Elasticsearch 8.7, "master_not_discovered_exception" error

Upgraded elasticsearch from 7.17 to 8.7. Elasticsearch service is running but not able to discover other nodes.

  1. Ran: curl -XGET "localhost:9200/_cluster/state?filter_path=version,nodes,metadata.cluster_coordination&pretty"

output:
{
"error" : {
"root_cause" : [
{
"type" : "master_not_discovered_exception",
"reason" : null
}
],
"type" : "master_not_discovered_exception",
"reason" : null
},
"status" : 503
}

  1. In error logs:
[2023-04-06T08:40:56,693][WARN ][o.e.d.PeerFinder         ] [elkdata-0] address [x.x.x.x:9300], node [null], requesting [false] discovery result: [elkmaster-1][x.x.x.x:9300][internal:transport/handshake]: missing authentication credentials for action [internal:transport/handshake]
[2023-04-06T08:40:56,693][WARN ][o.e.d.PeerFinder         ] [elkdata-0] address [x.x.x.x:9300], node [null], requesting [false] discovery result: [elkmaster-0][x.x.x.x:9300][internal:transport/handshake]: missing authentication credentials for action [internal:transport/handshake]
[2023-04-06T08:40:56,695][WARN ][o.e.d.HandshakingTransportAddressConnector] [elkdata-0] handshake to [x.x.x.x:9300] failed
org.elasticsearch.transport.RemoteTransportException: [elkmaster-2][10.5.0.7:9300][internal:transport/handshake]
Caused by: org.elasticsearch.ElasticsearchSecurityException: missing authentication credentials for action [internal:transport/handshake]
        at org.elasticsearch.xpack.core.security.support.Exceptions.authenticationError(Exceptions.java:18) ~[?:?]

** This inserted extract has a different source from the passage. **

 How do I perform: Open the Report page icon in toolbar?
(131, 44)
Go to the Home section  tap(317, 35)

        at org.elasticsearch.xpack.core.security.authc.DefaultAuthenticationFailureHandler.createAuthenticationError(DefaultAuthenticationFailureHandler.java:175) ~[?:?]

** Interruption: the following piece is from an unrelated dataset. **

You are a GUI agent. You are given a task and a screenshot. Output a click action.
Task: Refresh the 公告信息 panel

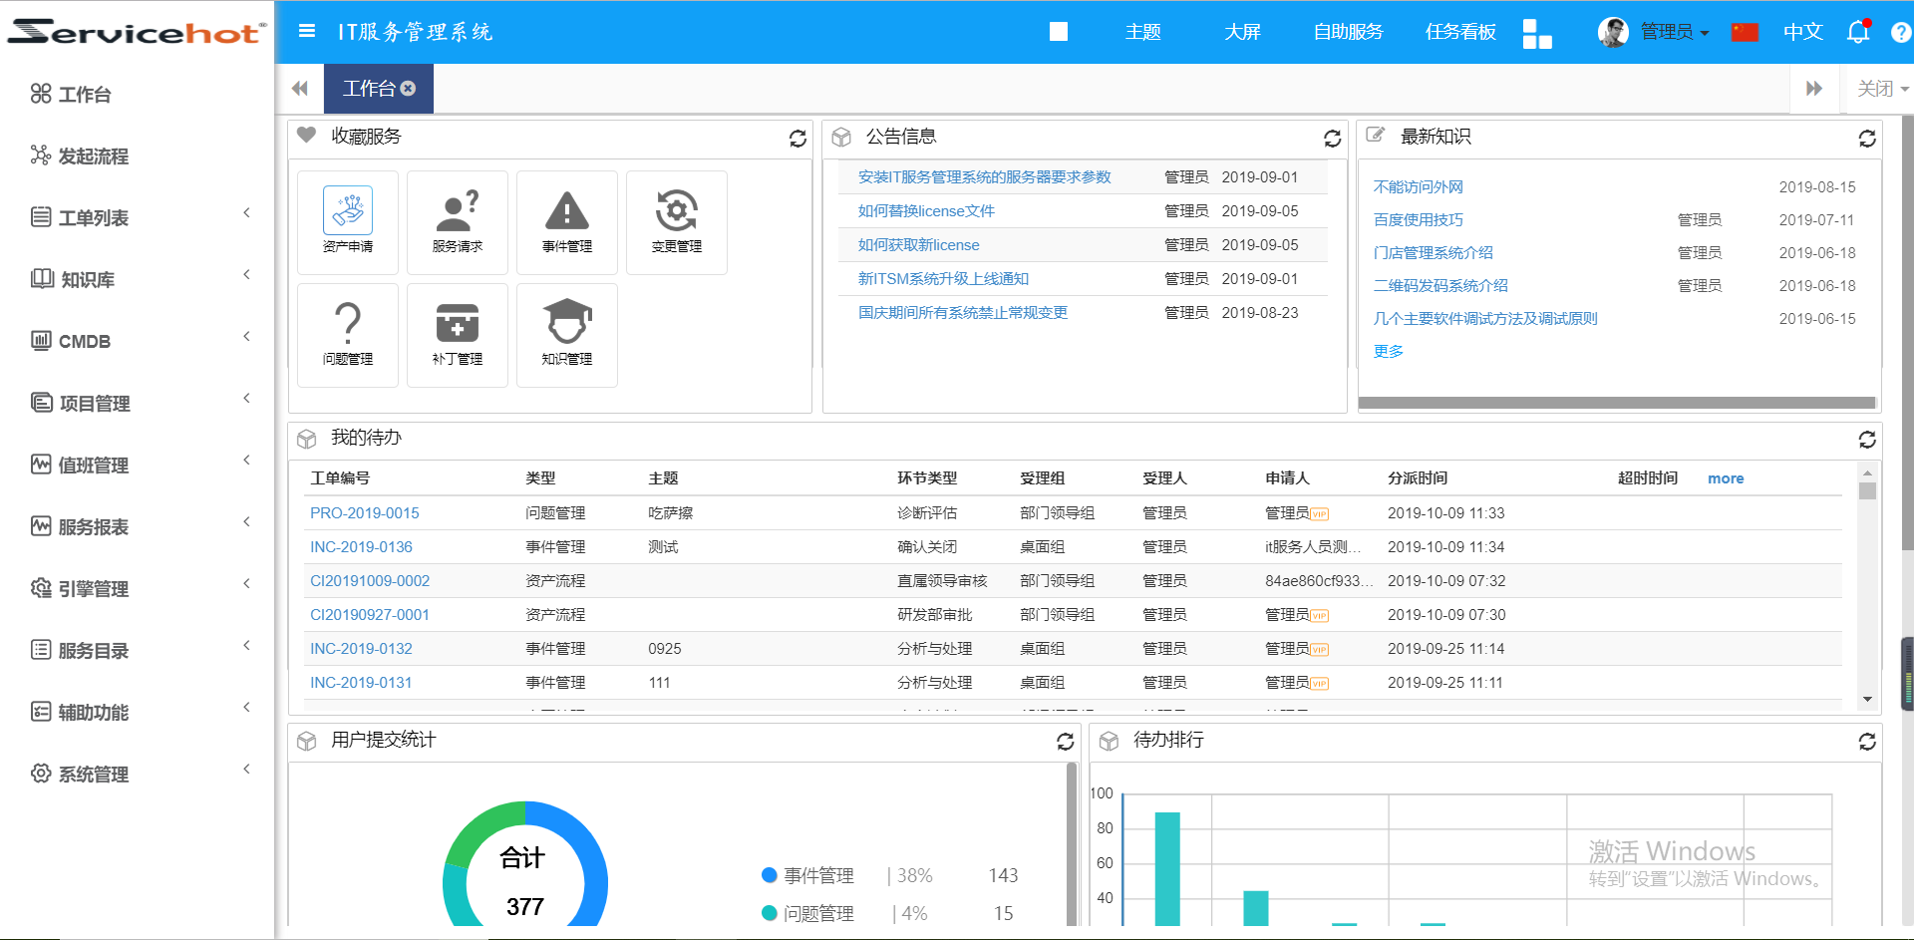[1332, 139]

        at org.elasticsearch.xpack.core.security.authc.DefaultAuthenticationFailureHandler.missingToken(DefaultAuthenticationFailureHandler.java:130) ~[?:?]
        at org.elasticsearch.xpack.security.authc.AuthenticationService$AuditableTransportRequest.anonymousAccessDenied(AuthenticationService.java:338) ~[?:?]

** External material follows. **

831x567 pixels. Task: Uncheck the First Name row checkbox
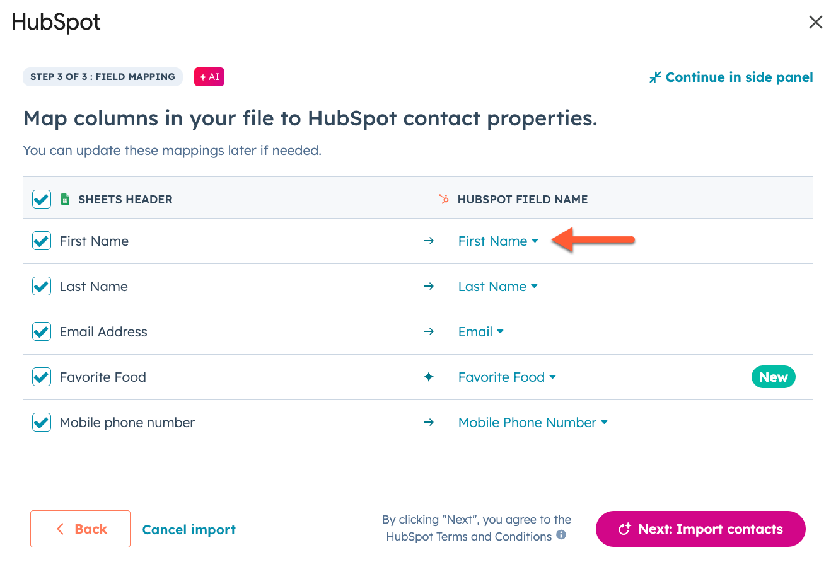pos(41,240)
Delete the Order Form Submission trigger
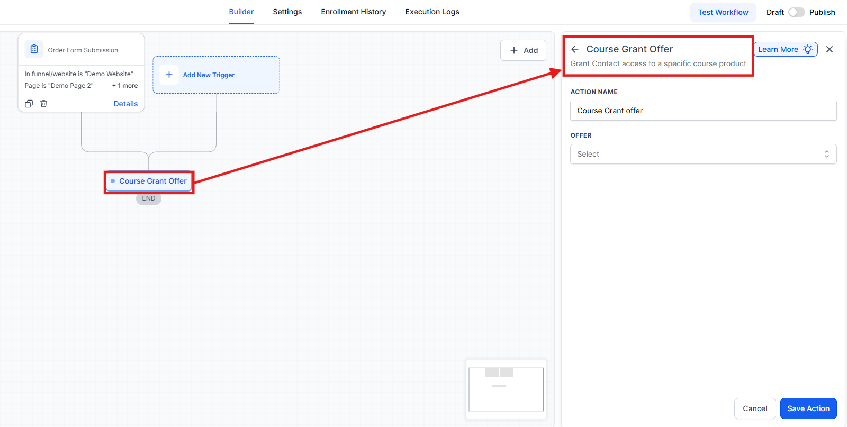 coord(44,104)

        at org.elasticsearch.xpack.security.authc.AuthenticatorChain.handleNullToken(AuthenticatorChain.java:320) ~[?:?]
        at org.elasticsearch.xpack.security.authc.AuthenticatorChain.lambda$doAuthenticate$1(AuthenticatorChain.java:131) ~[?:?]
        at org.elasticsearch.action.ActionListener$1.onResponse(ActionListener.java:136) ~[elasticsearch-8.7.0.jar:?]
        at org.elasticsearch.xpack.core.common.IteratingActionListener.onResponse(IteratingActionListener.java:132) ~[?:?]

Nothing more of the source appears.